- [Recorded information]

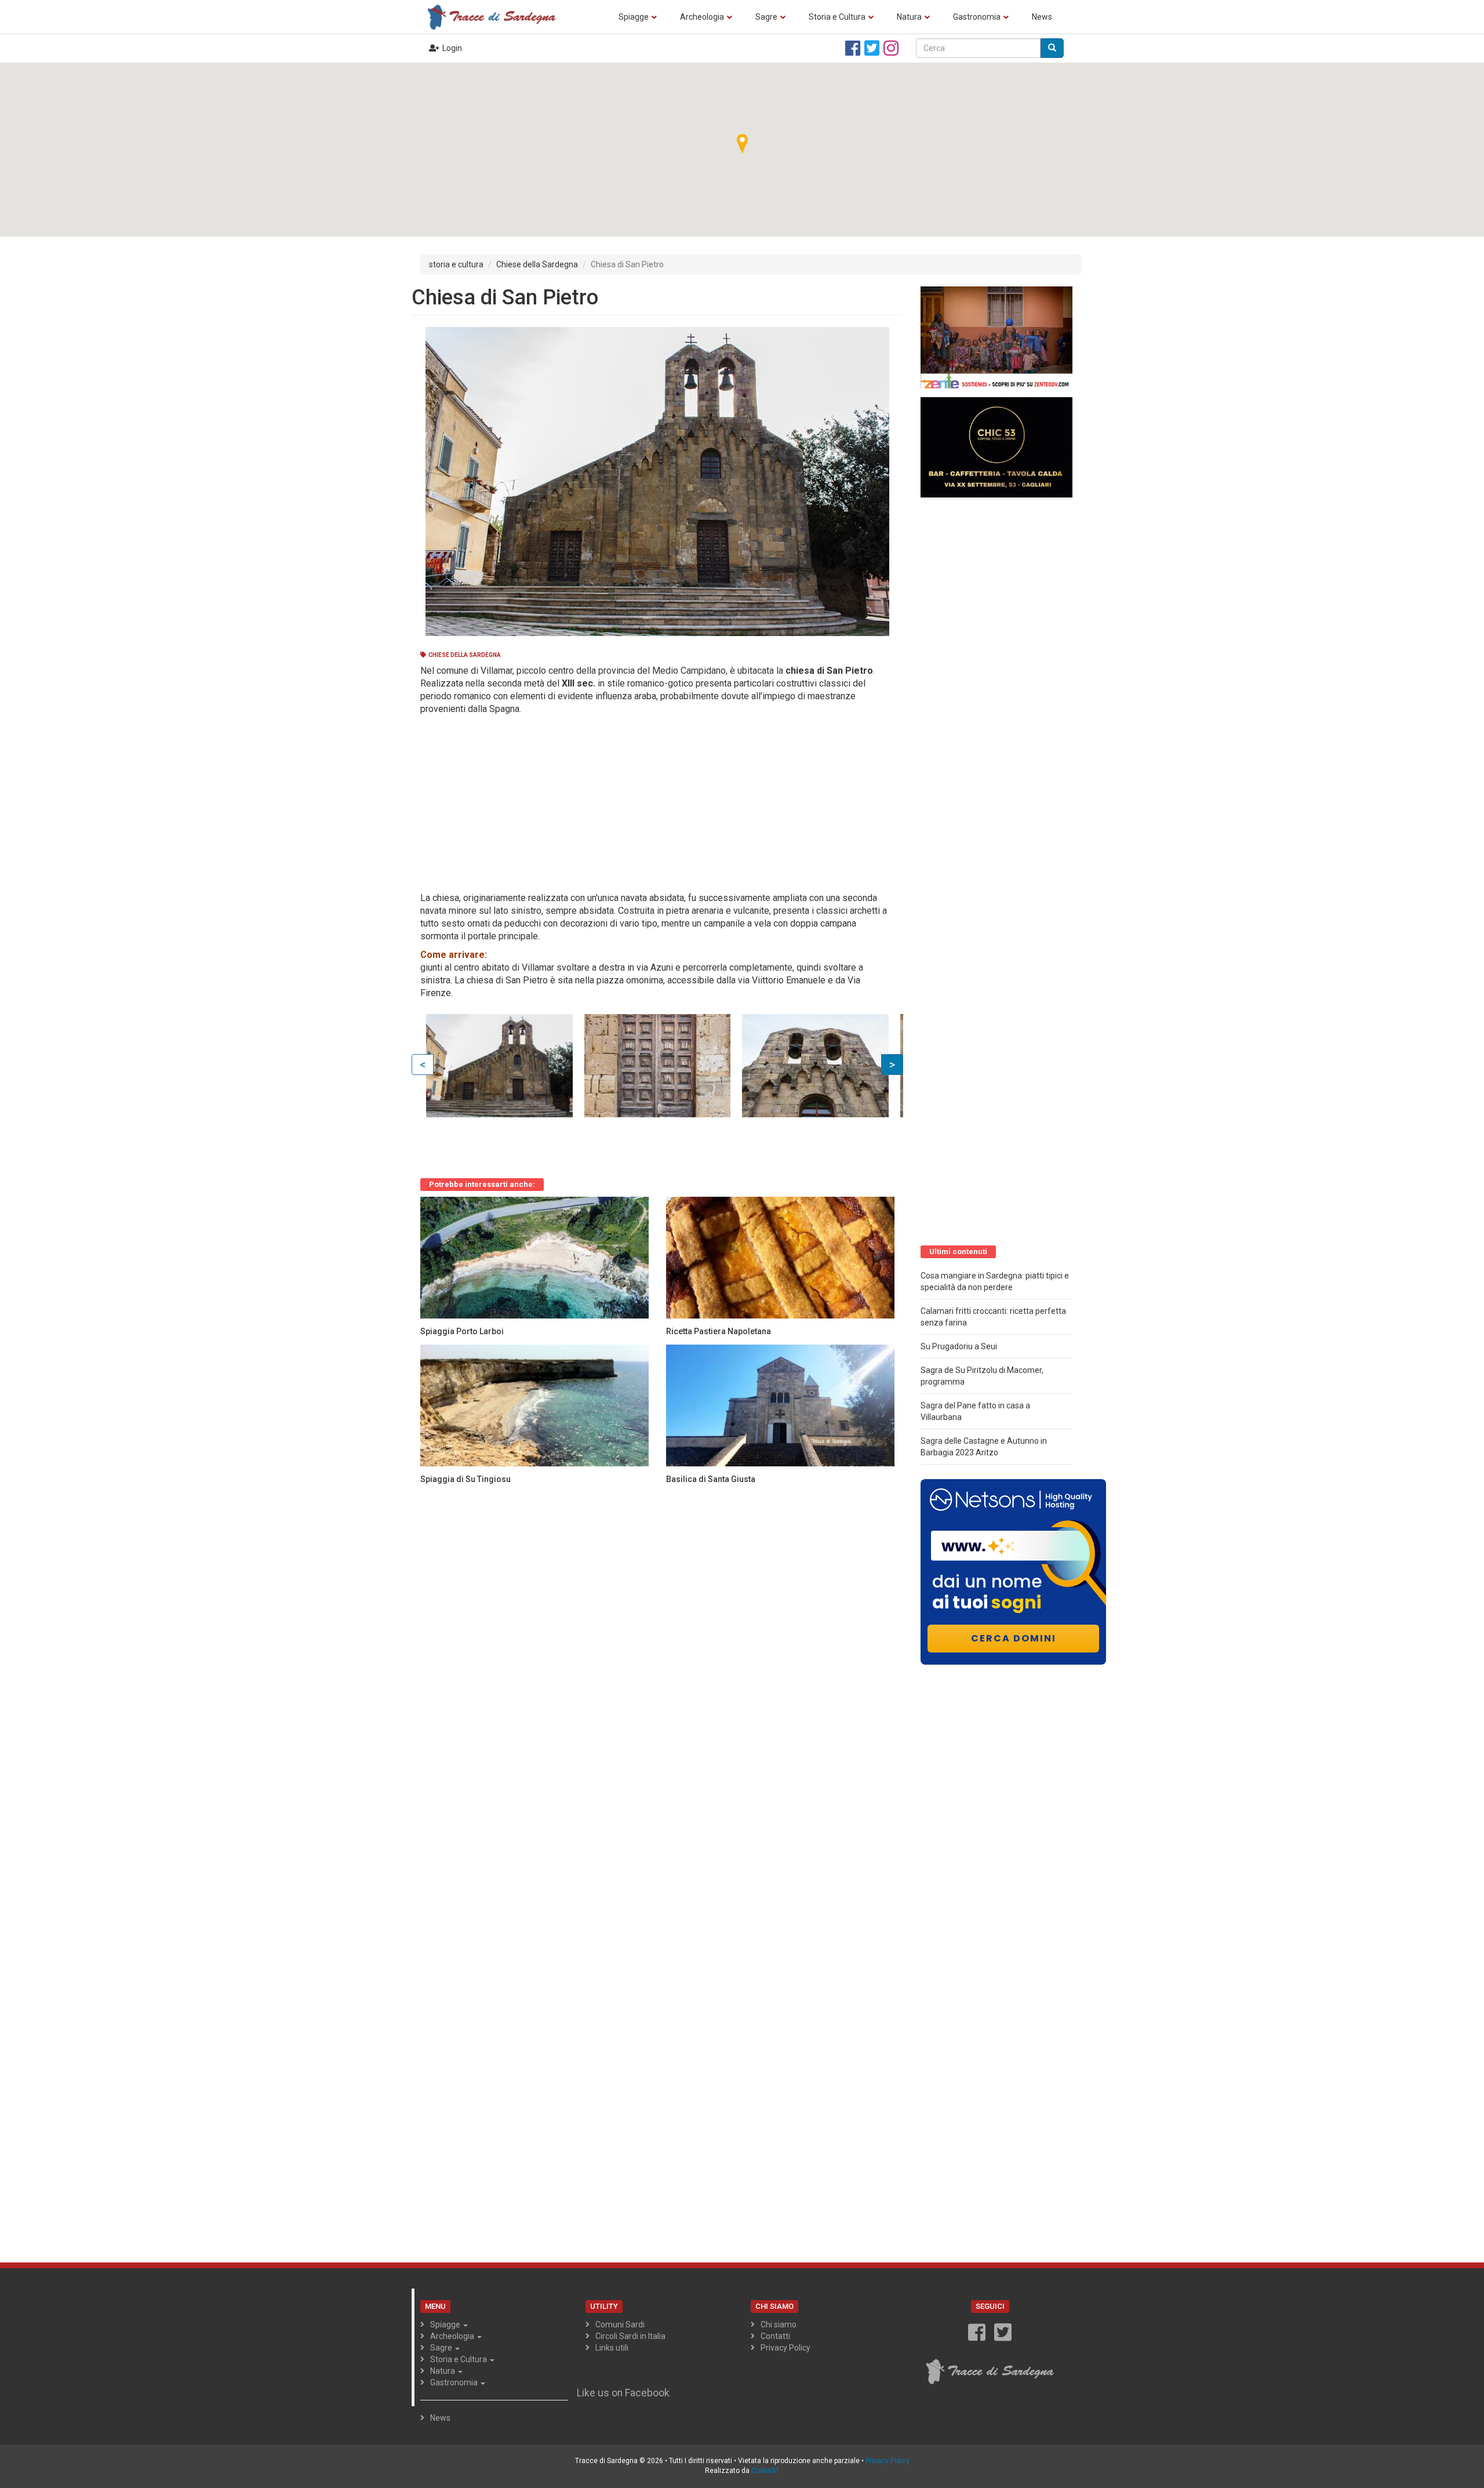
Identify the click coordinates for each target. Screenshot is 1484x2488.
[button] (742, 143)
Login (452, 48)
--
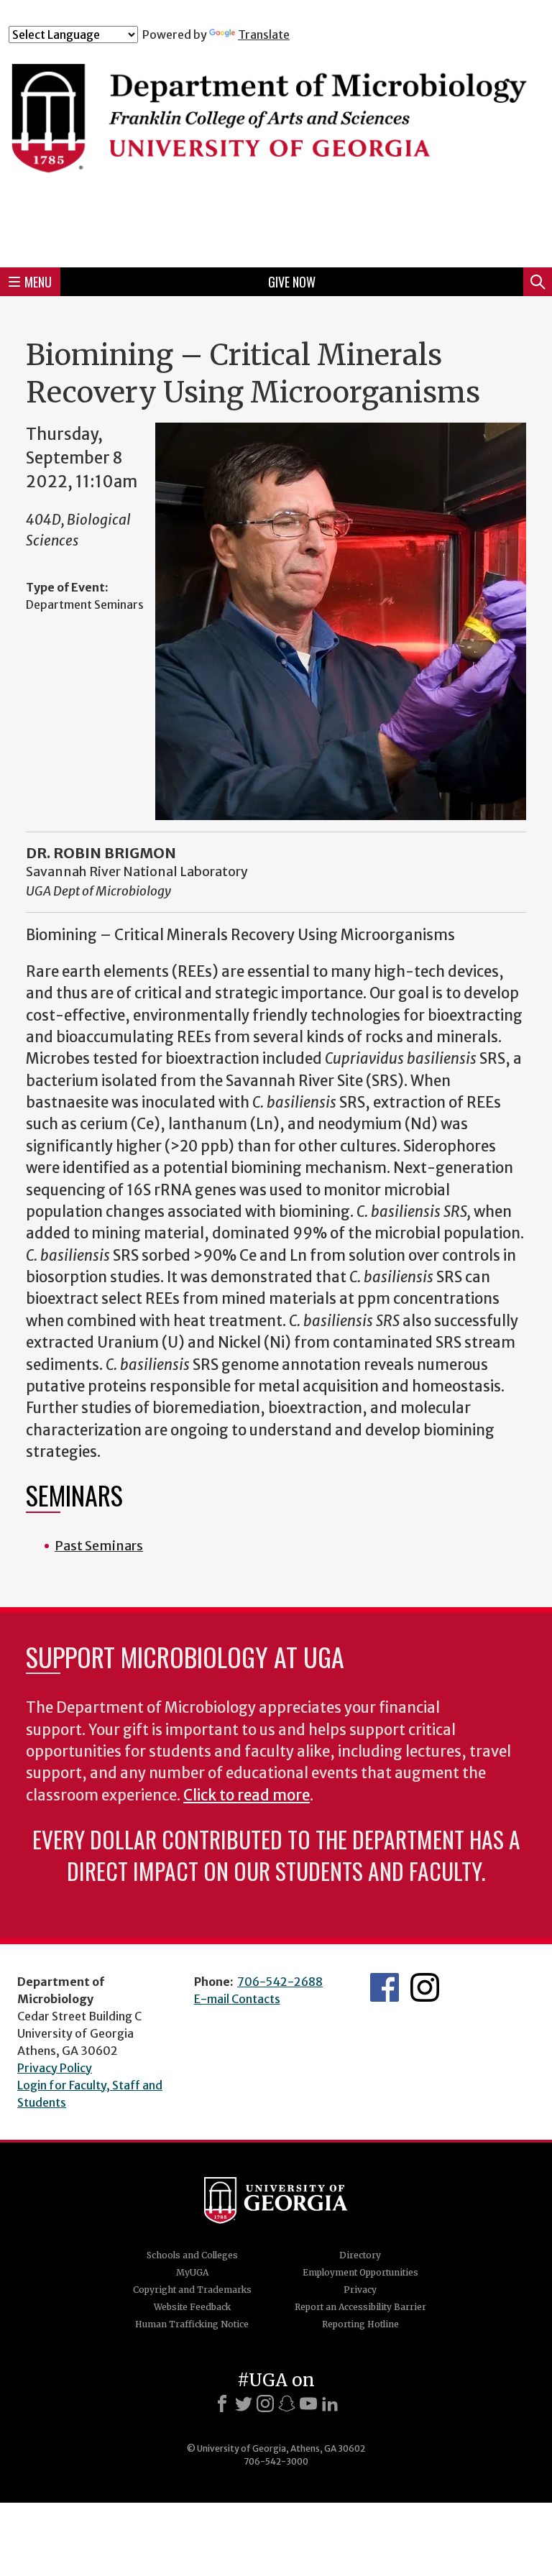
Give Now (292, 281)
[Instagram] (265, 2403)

- [What you have to do] In the listing above, find the line containing "Identify the click" and the line containing "Login (452, 48)", then quote both, plus every line between them, exactly as written.

- [Reply]
Identify the click coordinates for each target. Screenshot is 1484x2488.
[button] (742, 143)
Login (452, 48)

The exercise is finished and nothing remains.